La seconde innovation majeure est relative à la décision d’exposer au grand jour l’usage à faire des gains de la société. L’article 14 du décret précise que 60 % des résultats nets de chaque exercice seront affectés à un fonds de réserve destiné à pourvoir aux dépenses extraordinaires procédant de la stabilisation des prix des productions agricoles. Les 40 % restants sont répartis de la façon suivante : 15% iront au financement d’opérations économiques. 15 % à celui d’opérations sociales et 10 % serviront à la dotation de la Caisse nationale de crédit agricole.
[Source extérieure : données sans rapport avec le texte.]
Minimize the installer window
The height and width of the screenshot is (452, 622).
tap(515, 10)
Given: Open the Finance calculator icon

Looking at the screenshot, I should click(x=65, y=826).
  La hausse du capital social à 4 milliards de francs des 1966 suffît à attester la bonne santé financière de ce qu’on appelle désormais la Caisse de stabilisation et de soutien des prix des produits agricoles. Quels montants l’institution a-t-elle permis de mobiliser depuis sa création ? C’est une question sur laquelle les documents sont souvent introuvables et les témoins pour le moins discrets.  L’un des rares responsables qui ait risqué une indication, l’ancien ministre ivoirien du Budget, de l’Économie et des Finances, Moïse Koumoué Koffi, affirme que les résultats de la Caisse ont été positifs pratiquement de 1970 à 1986, et qu’ils ont représenté, selon les années, entre 30 et 44 % des recettes totales de l’État.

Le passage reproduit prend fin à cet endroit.